What is required
No pictures should appear in the copy. Reproduce exactly the lines from the one containing "Task: Switch to English via UK flag icon" through the end of the material below.

Material for this task
***

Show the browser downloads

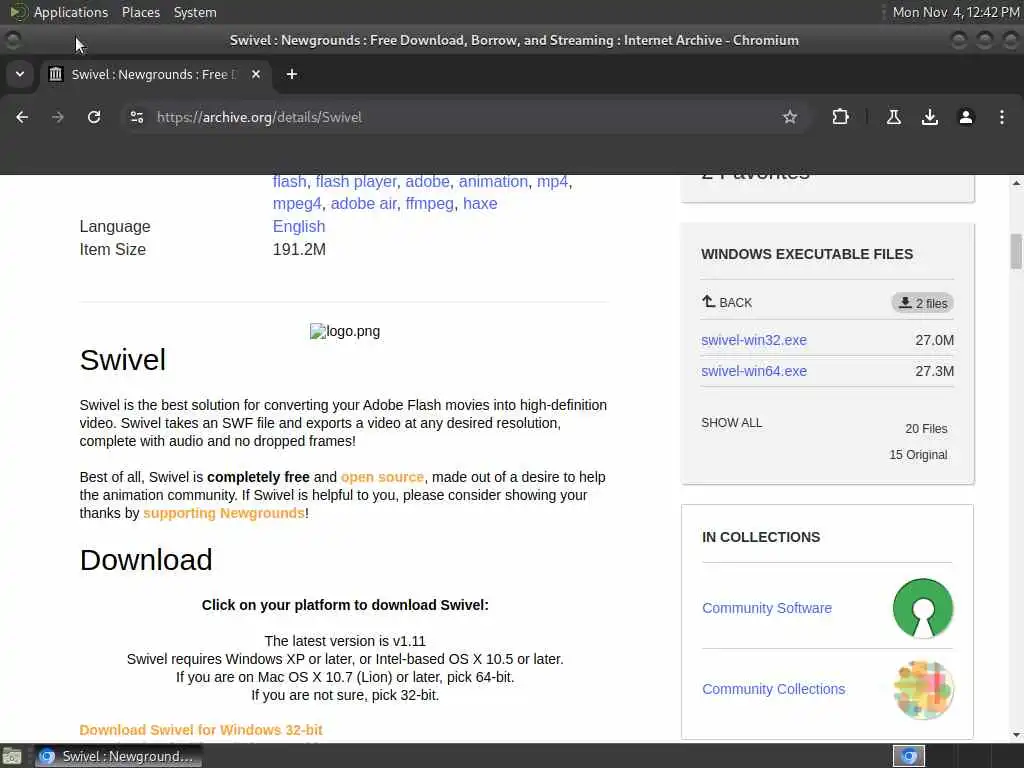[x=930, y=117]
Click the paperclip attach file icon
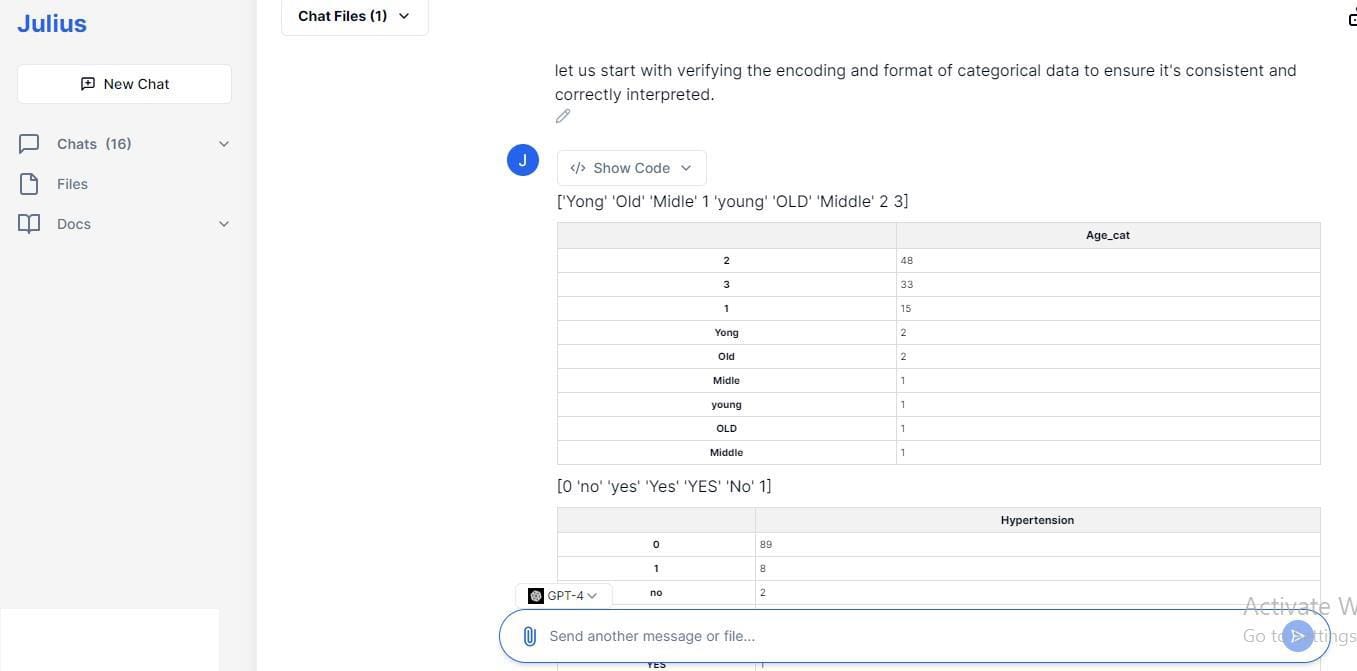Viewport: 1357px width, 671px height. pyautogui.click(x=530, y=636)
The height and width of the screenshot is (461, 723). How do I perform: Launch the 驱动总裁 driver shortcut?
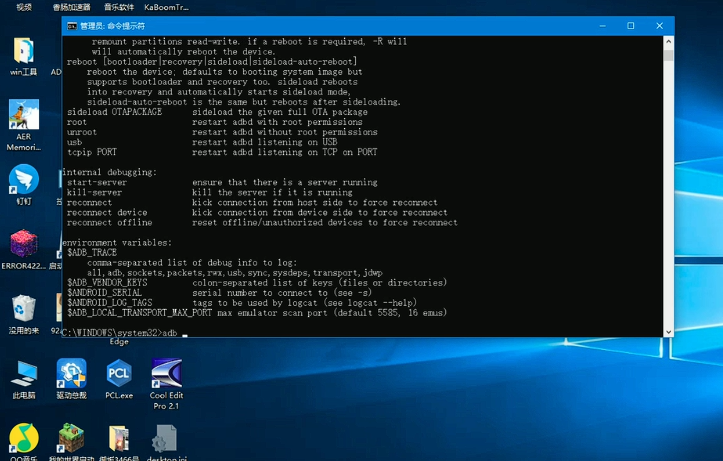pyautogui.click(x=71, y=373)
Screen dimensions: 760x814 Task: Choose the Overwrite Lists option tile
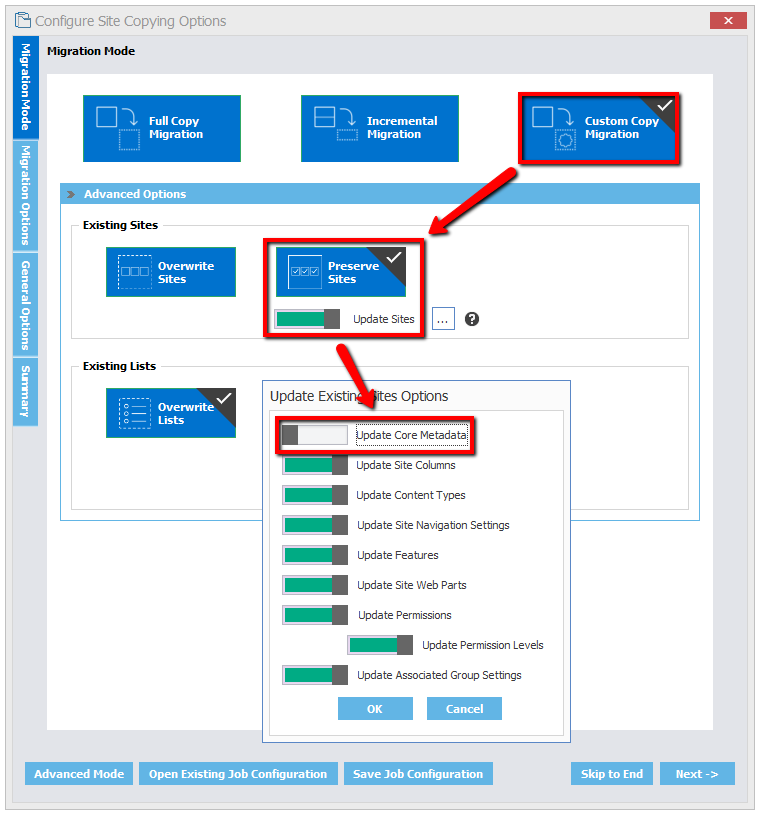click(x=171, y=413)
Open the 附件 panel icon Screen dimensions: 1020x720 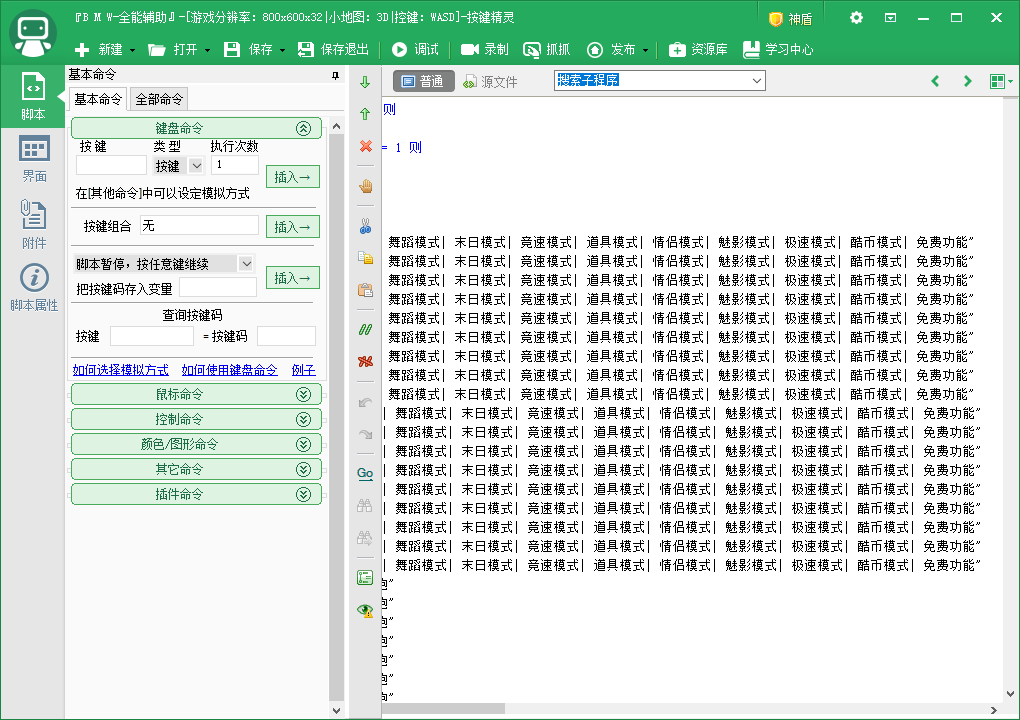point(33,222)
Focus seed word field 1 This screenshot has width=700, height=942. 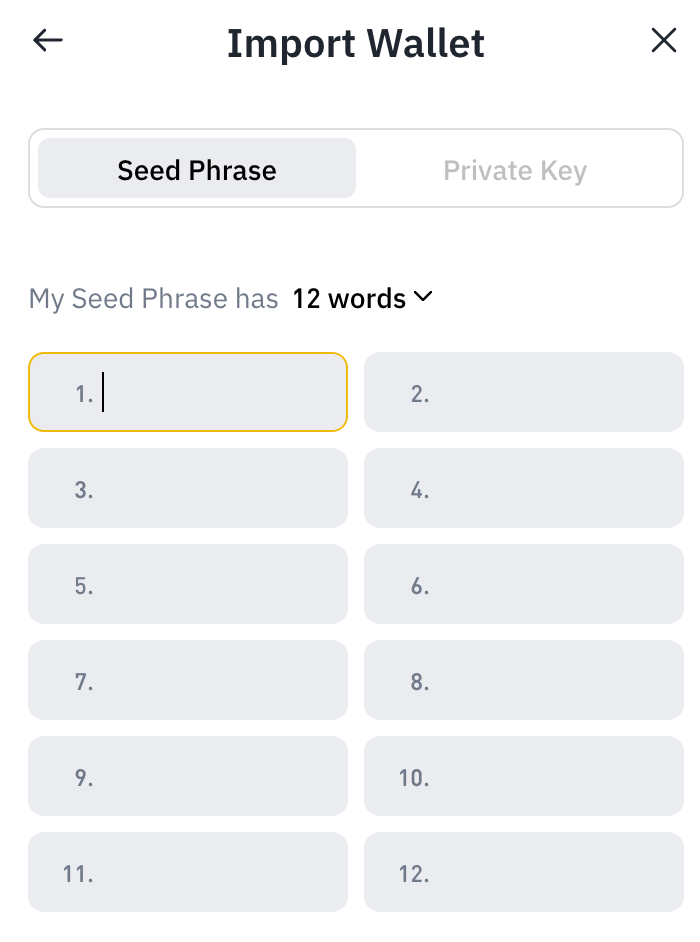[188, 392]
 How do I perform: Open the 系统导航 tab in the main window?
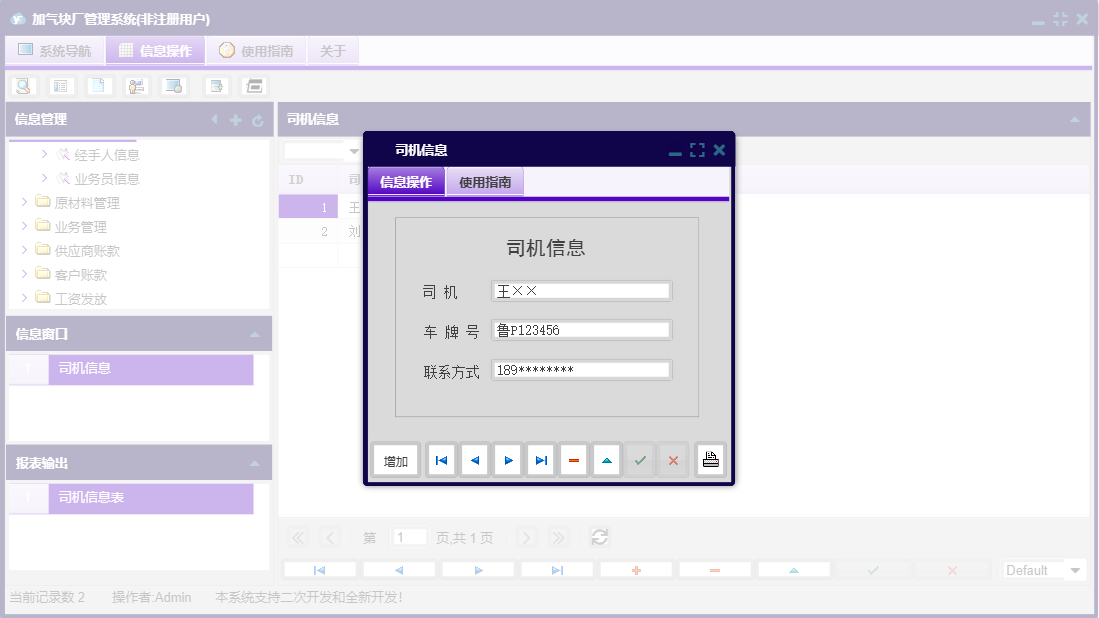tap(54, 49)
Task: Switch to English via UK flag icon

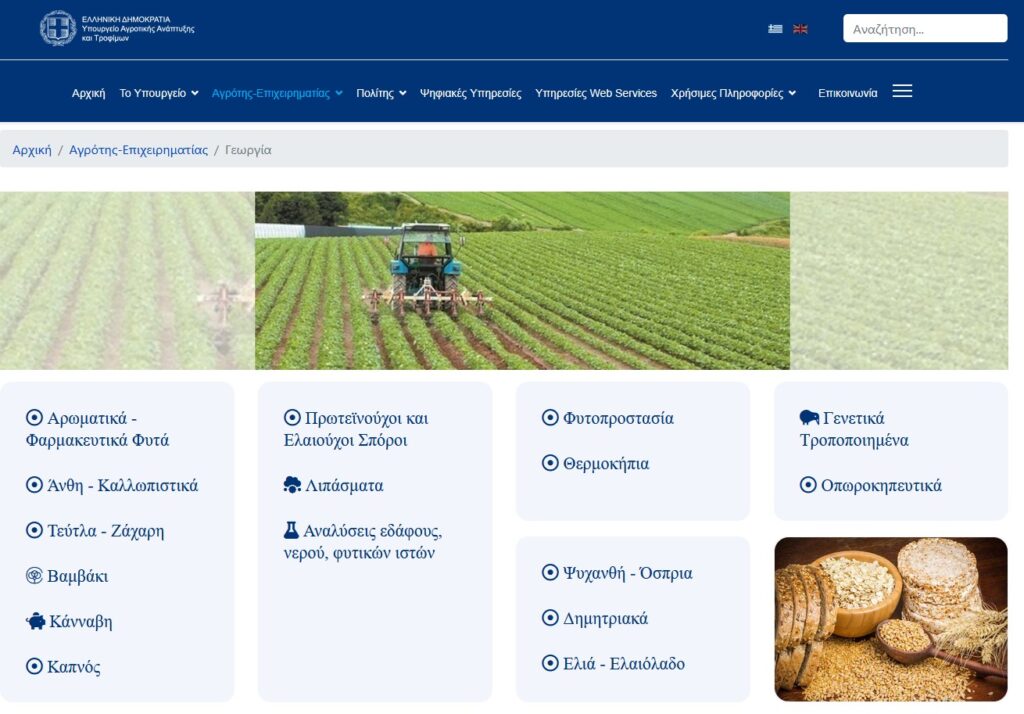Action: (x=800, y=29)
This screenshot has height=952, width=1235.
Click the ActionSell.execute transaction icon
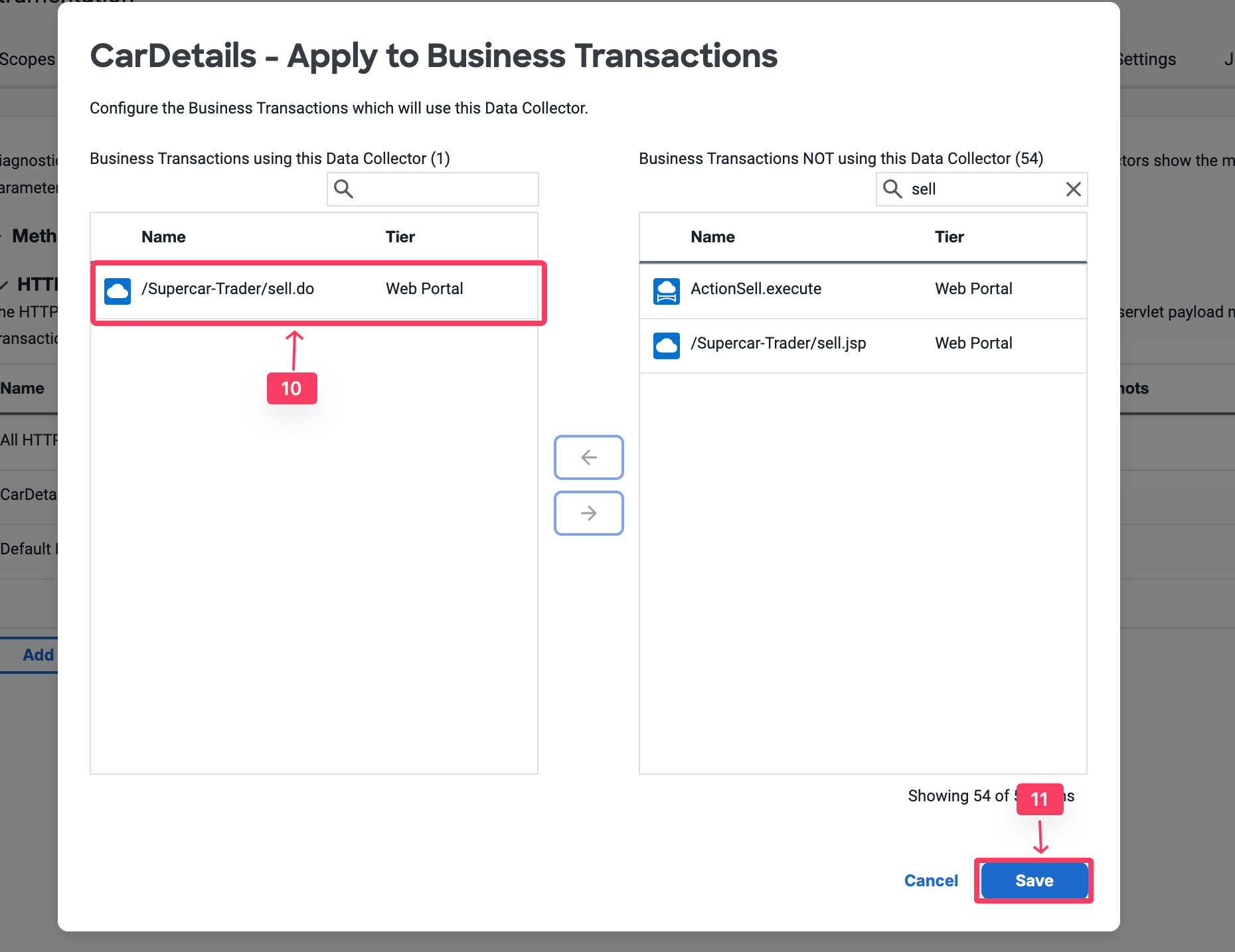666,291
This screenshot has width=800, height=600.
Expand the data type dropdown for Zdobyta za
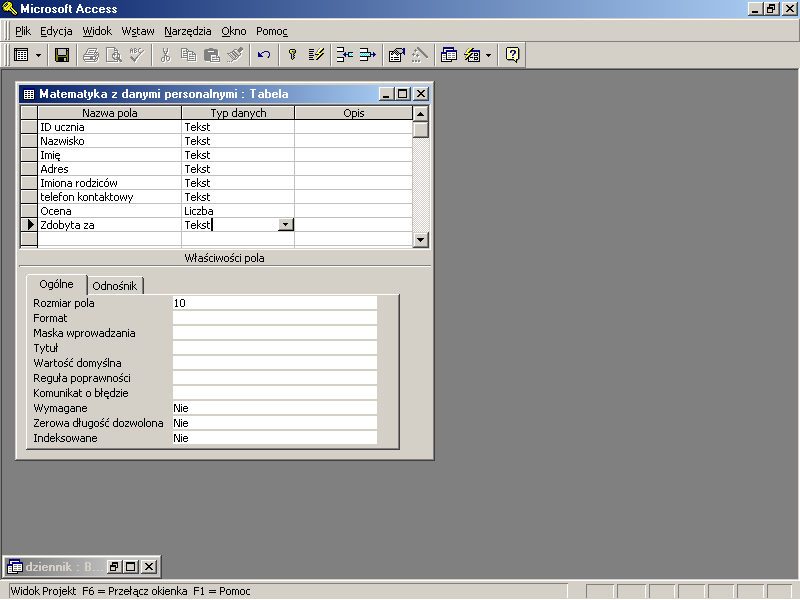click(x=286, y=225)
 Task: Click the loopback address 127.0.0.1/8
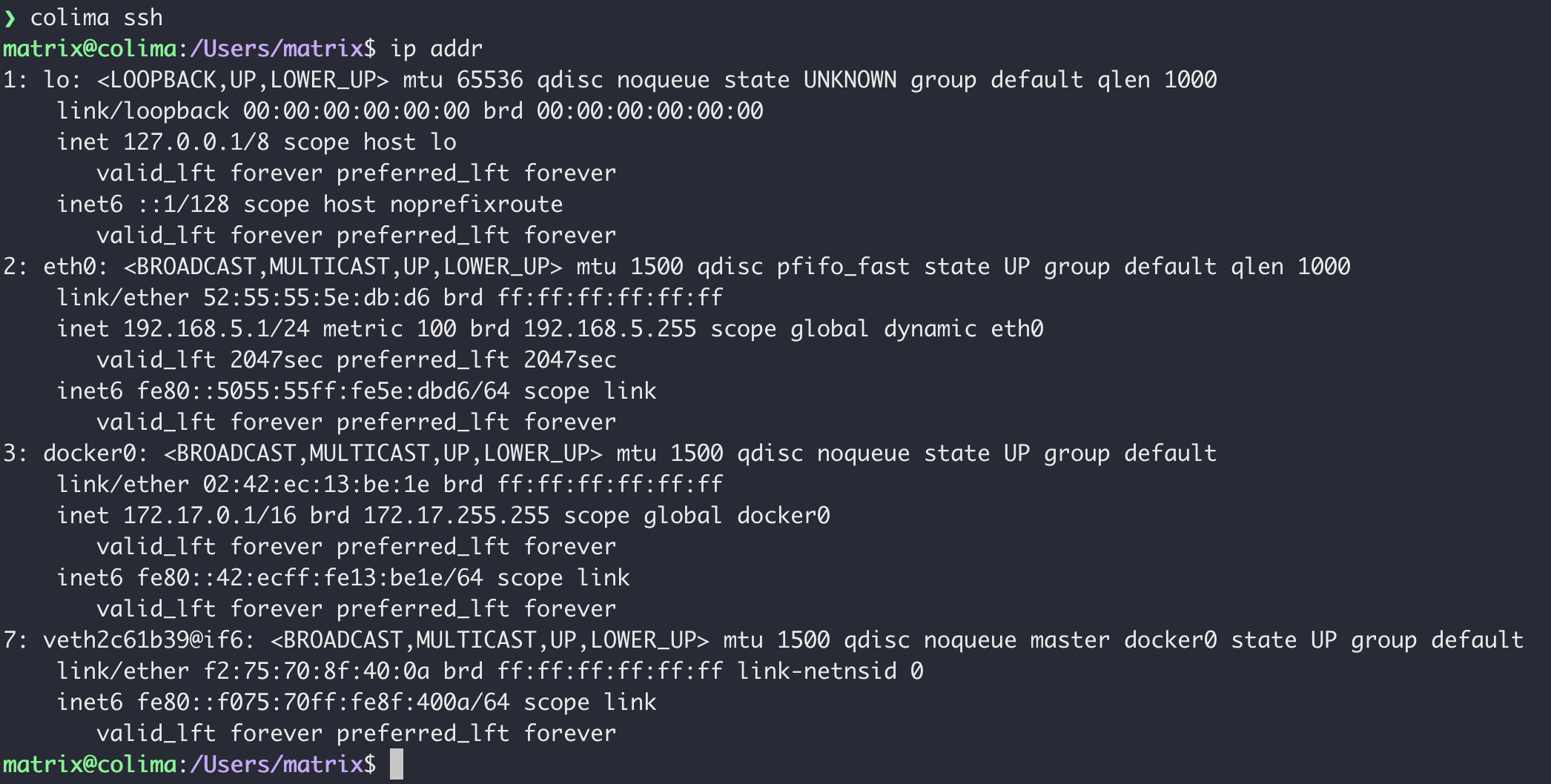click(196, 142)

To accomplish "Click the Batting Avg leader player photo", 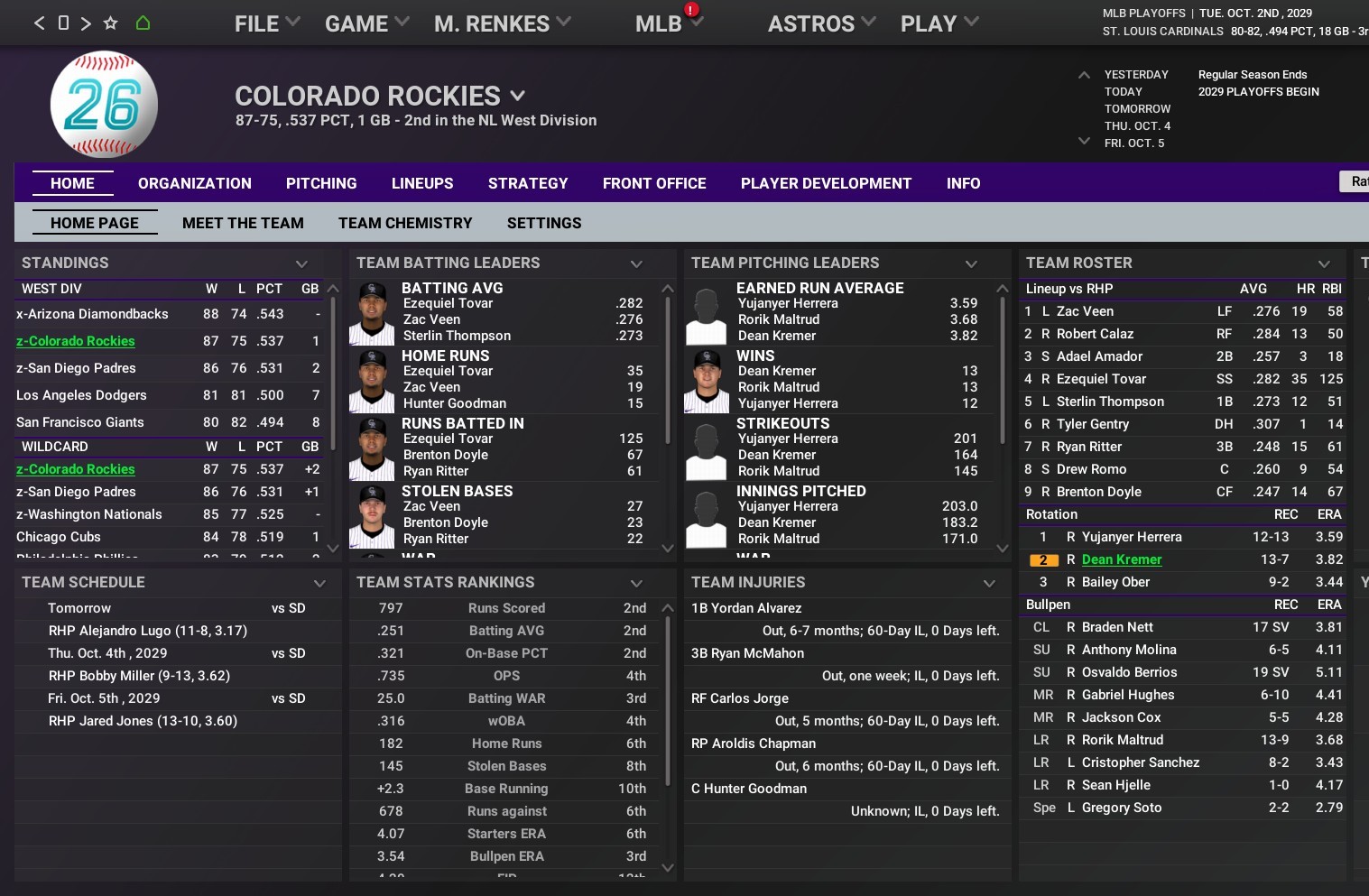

***

Your solution
Task: Switch to English via UK flag icon

Action: (x=800, y=29)
This screenshot has height=952, width=1235.
Click the ActionSell.execute transaction icon
666,291
This screenshot has width=800, height=600.
Expand the data type dropdown for Zdobyta za
click(x=286, y=225)
 Task: Click the loopback address 127.0.0.1/8
click(196, 142)

To accomplish "Click the Batting Avg leader player photo", 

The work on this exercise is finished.